Countering Challenges – part 2 (2Cor 10.4-5)
Evangelism Sermon 6 – Countering Challenges and Overcoming Objections – part 2 (2Cor 10.4-5)
This is the 6th sermon on Evangelism, and the 2nd on the topic: Countering Challenges and Overcoming Objections.
“Why is there evil in the world?” “Why are Christians so intolerant?” If you’ve tried to talk to unbelievers about the Christian faith, you’ve probably encountered questions like these. And the effect is always the same – it puts you on the spot and on the defensive. In short, it makes it very difficult to witness. Through 2000 years of Church history, it’s always been the same. And that’s why Peter told the first century Christians to “always be ready to give a defense to everyone who asks you a reason for the hope that is in you”. (1Pet 3.15-16.) The all time master at giving a defense was the Master, Jesus himself. And one of the things that stands out about how Jesus gave a defense is that he always got off the defensive. Jesus showed us for all time that when it comes to defending the faith, the best defense is a good offense. But that gives rise to another challenge. Peter says we have to respond to objecting unbelievers with “meekness and fear.” (1Pet 3.15.) How does one turn the tables, get off defense and go on offense meekly?

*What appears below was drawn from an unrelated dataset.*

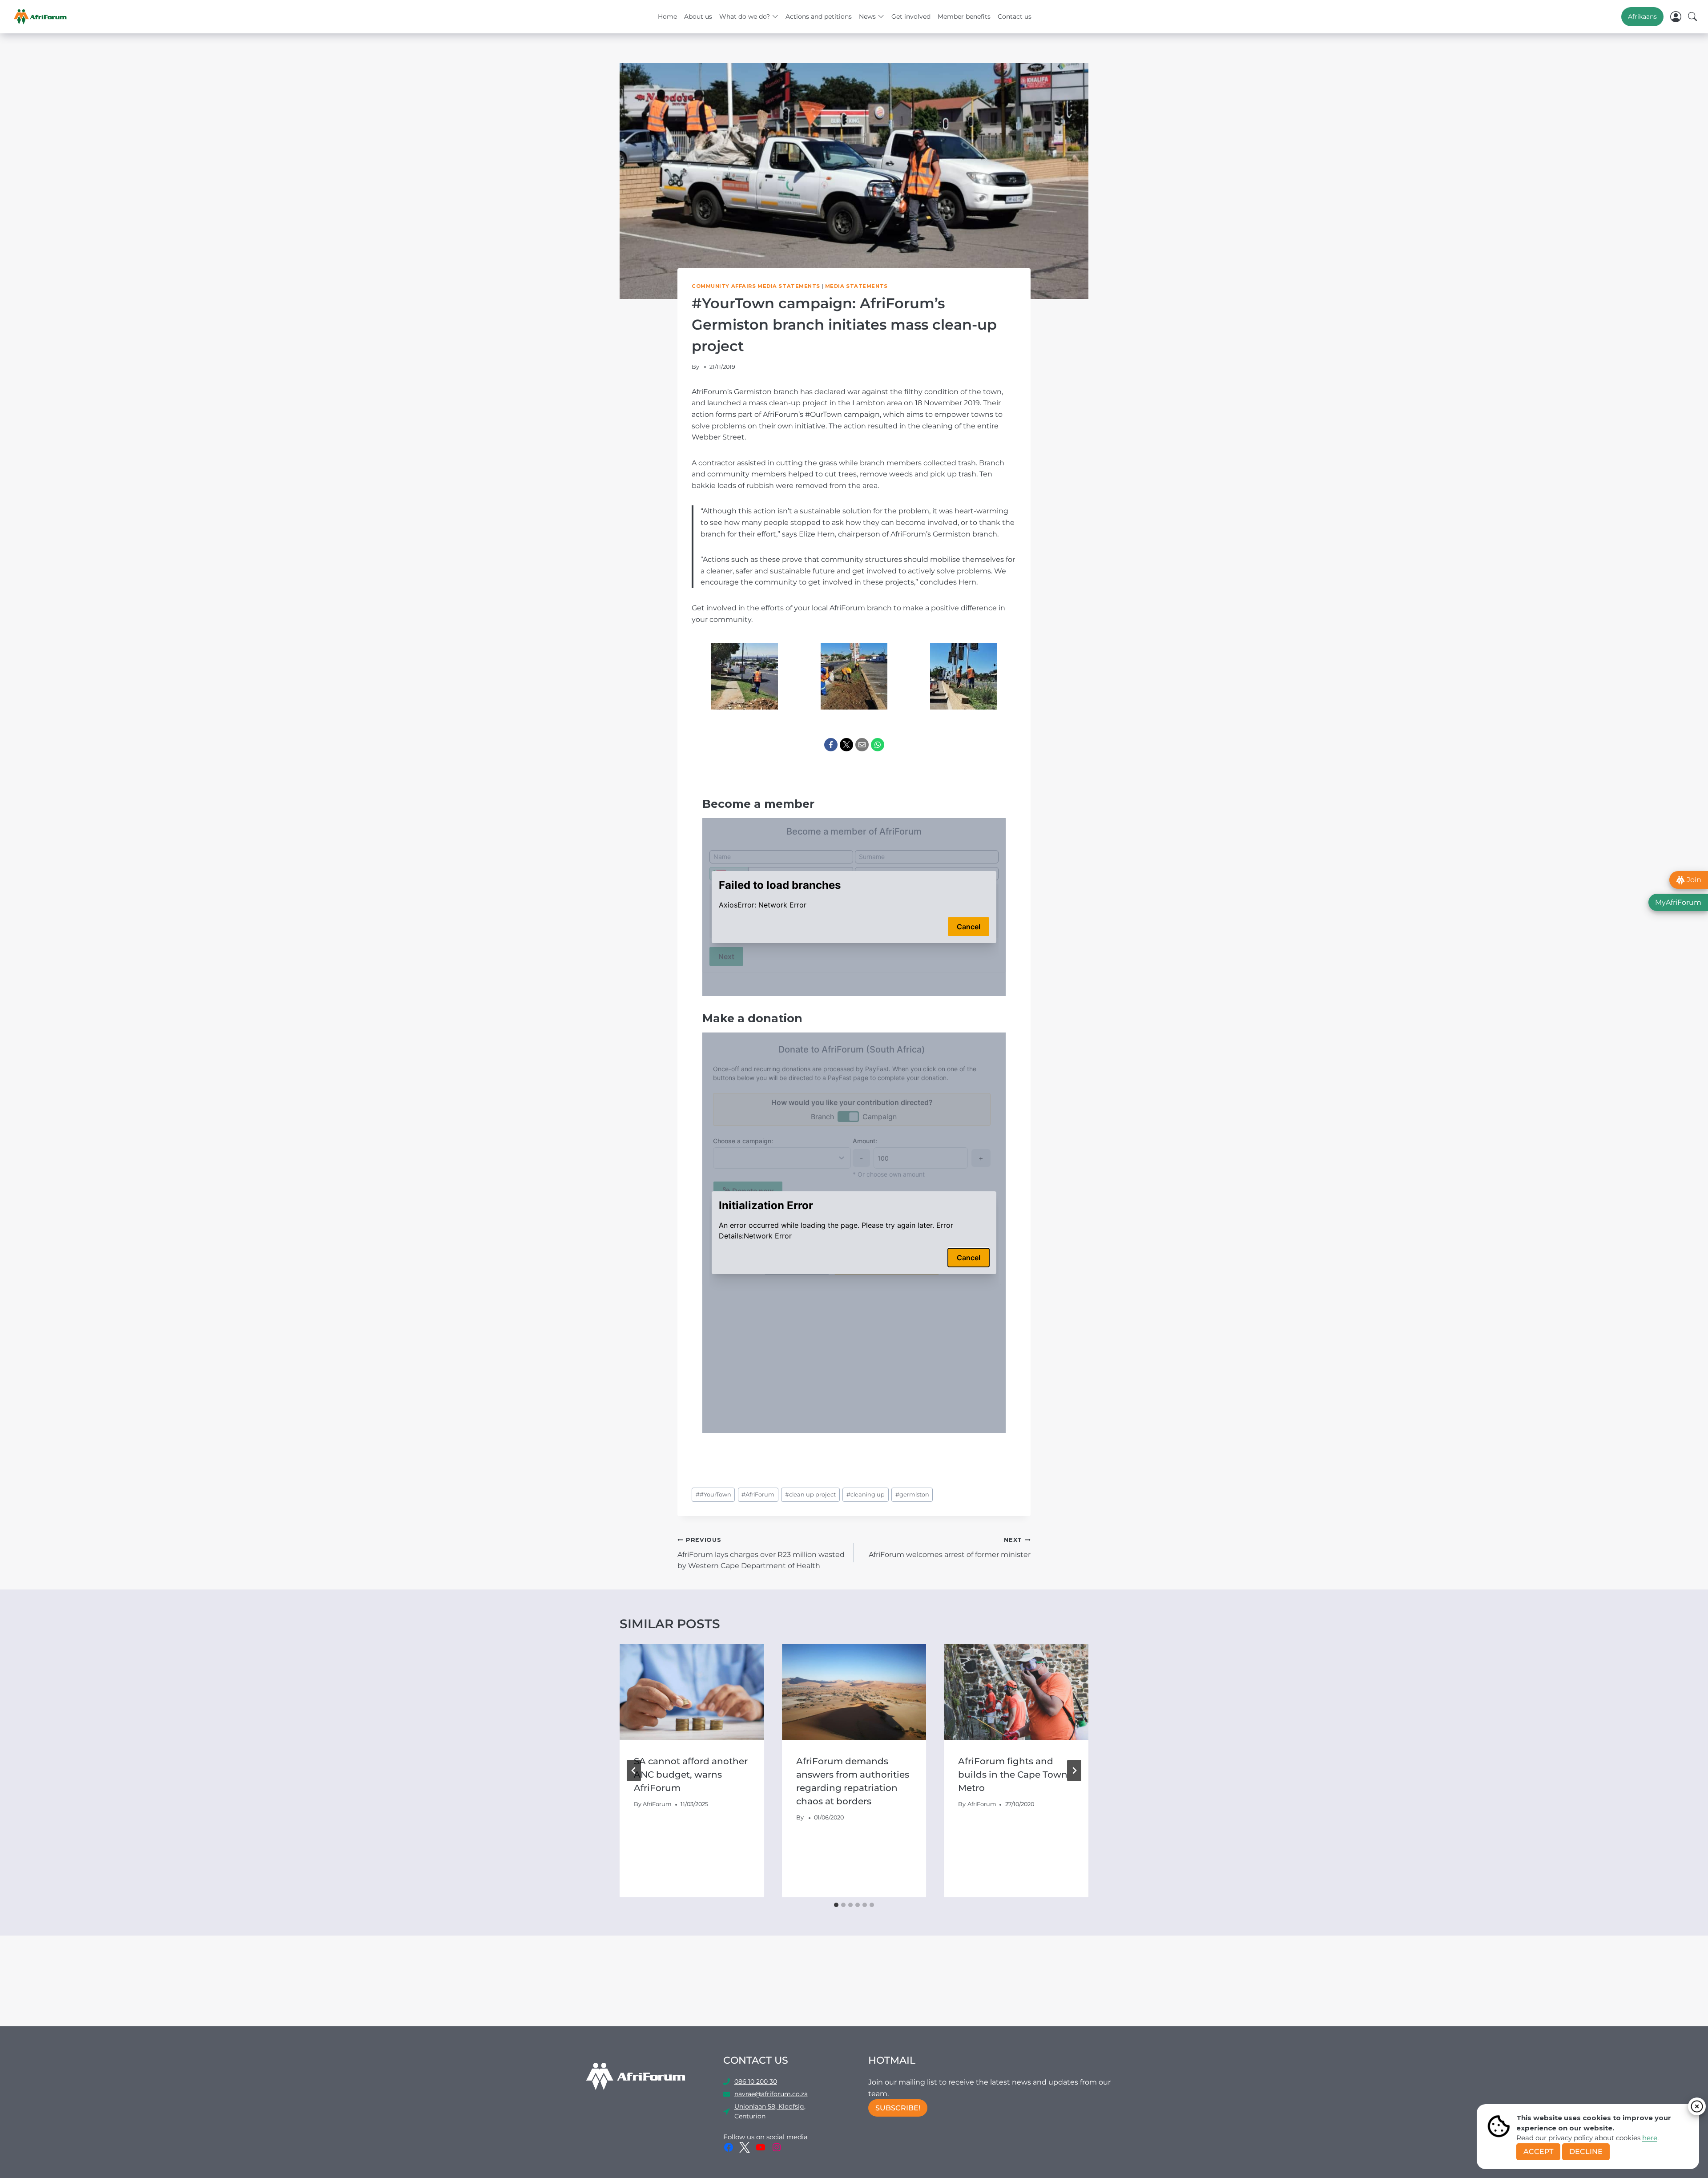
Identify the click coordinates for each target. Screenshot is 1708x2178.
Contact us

Stated differently, how do you go on the offensive without being offensive? Once again, Jesus shows us the way. If you want to learn more, inquire within. I hope you enjoy the sermon. Thanks for listening. –Alan Burrow
1. In the sermon, Pastor Burrow said:
The truth . . . is by nature exclusive, intolerant, and even fragile in this sense: adding any element of non-truth makes the truth no longer true. In that sense, the lie is always tolerant (for any falsehood will do) and the truth intolerant (for no falsehood will do). But in another sense, the lie is equally intolerant, for the truth will never do. Every view is intolerant of something. The real issue is not tolerance or intolerance, but what is one intolerant of? Satan is intolerant of the truth, and God is intolerant of the lie. But the lie has the surface advantage of being able to pose as tolerant, for any falsehood will do.
With that in mind, consider the following.
a. In C.S. Lewis’ The Screwtape Letters, the demon Uncle Screwtape advises his nephew demon Wormwood on how best to turn his assigned human subject away from the Church and the Gospel. Here is his advice:
Your man has been accustomed, ever since he was a boy, to having a dozen incompatible philosophies dancing about together inside his head. He doesn’t think of doctrines as primarily “true” or “false,” but as “academic” or “practical,” “outworn” or “contemporary,” “conventional” or “ruthless”. Jargon, not argument, is your best ally in keeping him from the Church. . . . The trouble about argument is that it moves the whole struggle onto the Enemy’s own ground. (Page 1 (HarperCollins, 1942, 2001).)
Do you believe Screwtape’s description of the subject’s accustomed manner of thinking is applicable to our society today? What are some examples of how Screwtape’s “jargon, not argument” approach is employed today? What are the main categories people tend to put doctrines or assertions in today? Do you agree with Screwtape that “argument . . . moves the whole struggle onto the Enemy’s own ground”? How so?
b. In Mere Christianity, C.S. Lewis said:
If you are an atheist you do have to believe that the main point in all the religions of the world is simply one huge mistake. If you are a Christian, you are free to think that all those religions, even the queerest ones, contain some hint of the truth. When I was an atheist I had to try to persuade myself that most of the human race have always been wrong about the question that mattered to them most . . . . But, of course, being a Christian does mean thinking that where Christianity differs from other religions, Christianity is right and they are wrong. As in arithmetic, there’s only one right answer to a sum, and all other answers are wrong: but some of the wrong answers are much nearer being right than others. (Page 35 (HarperCollins, 2001).)
Atheists often claim to be tolerant and accuse Christians of being intolerant. According to Lewis, in what way is Christianity more tolerant than atheism? How can you use this point when witnessing to an atheist, or even to a closed agnostic (who says that no one can know)?
2. a. Suppose you are trying to witness to someone, when they say, “Christians are so intolerant.” As a group, game plan how to respond. What is your next move? How do you move this person toward a genuine discussion?
b. Suppose they say, “Christians think they’re right and everyone else is wrong.” As a group, game plan how to respond. What is your next move? How do you move this person toward a genuine discussion?